Di Wang, an LTI Ph.D. student, Yahoo! InMind fellow and a member of Nyberg's OAQA group, used a Deep Learning approach to develop the system for the TREC evaluation, building on more than 10 years of question-answering research at the LTI. Question answering is one of the hottest areas of artificial intelligence today, as many companies recognize it as being the next generation of online search.
In the TREC evaluation, the OAQA system answered more than a thousand questions, which were as varied as "Can lazy eyes fix themselves?" and "Pregnant cat? What to do?!"
Judges gave the OAQA answers an average score of 1.081 on a 3.0 scale. The score might not sound impressive — indicating that the system's answers were only "fair" on average — but the average score for all 21 teams in the evaluation track was just 0.467 and the second-ranked team had an average score of 0.677, evaluators announced at the conference this week in Gaithersburg, Maryland.
"This was a pretty tough challenge," Nyberg said. Unlike IBM's Watson, which Nyberg's group helped develop for 2011's famed Jeopardy! challenge, the system wasn't just retrieving factoids, but synthesizing information from multiple sources to create answers of up to 1,000 characters. It also had just one minute to generate an answer — far faster than humans could answer most of the questions.
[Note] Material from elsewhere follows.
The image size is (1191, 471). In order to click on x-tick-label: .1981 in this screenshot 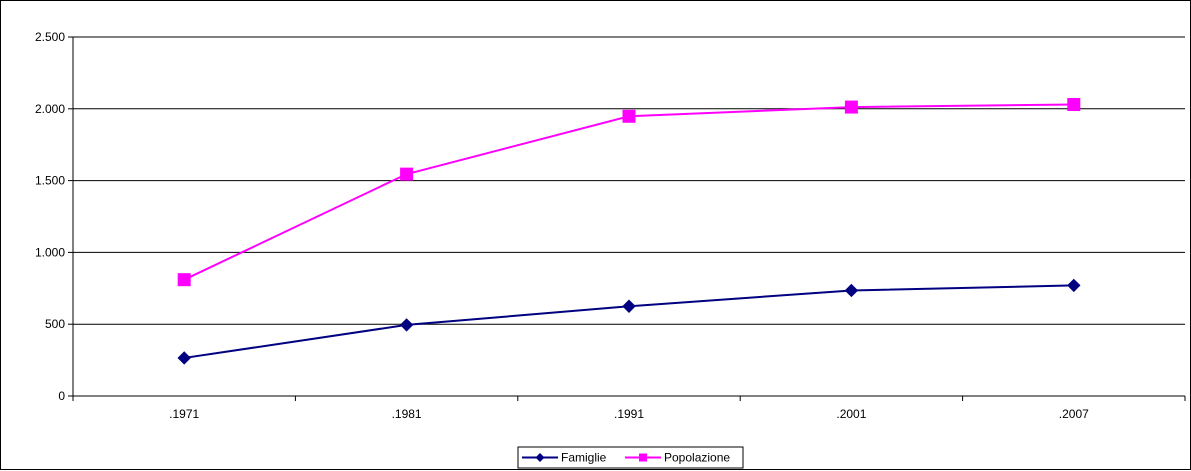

"Jeopardy was fun, but putting together a website that answers Jeopardy clues is not really going to help people," Nyberg said. People want information to help them live their lives. "Answering a question such as 'What should I do in Munich?' requires more than just identifying a fact, because there is no one right answer. It requires summarizing multiple documents and then piecing together the most reasonable answer."
The LiveQA track was sponsored by Yahoo! and used questions submitted to the Yahoo! Answers website over 24 hours on Aug. 31. One question per minute was sent to each participant.
Wang used Deep Learning, a machine learning technique that automatically learns hierarchies of features, to train a statistical model that can rank candidate answers as to how well they can answer a question. Wang, along with the other participants, used a corpus of past Yahoo! Answers question-and-answer pairs to train the system.
"This was an outstanding effort by Di, who carried out this project by himself and in the process outperformed teams from around the world," Nyberg said. In keeping with the OAQA's dedication to open sourcing, all of the software used in the TREC evaluation will be publicly released so that other groups can duplicate this effort and advance the science of question-answering.
Yahoo! sponsored the LiveQA track at this year's TREC, which is run by the National Institute of Standards and Technology. As it happens, Wang's work was also supported in part through CMU's InMind intelligent agents project, which is funded through a generous gift from Yahoo!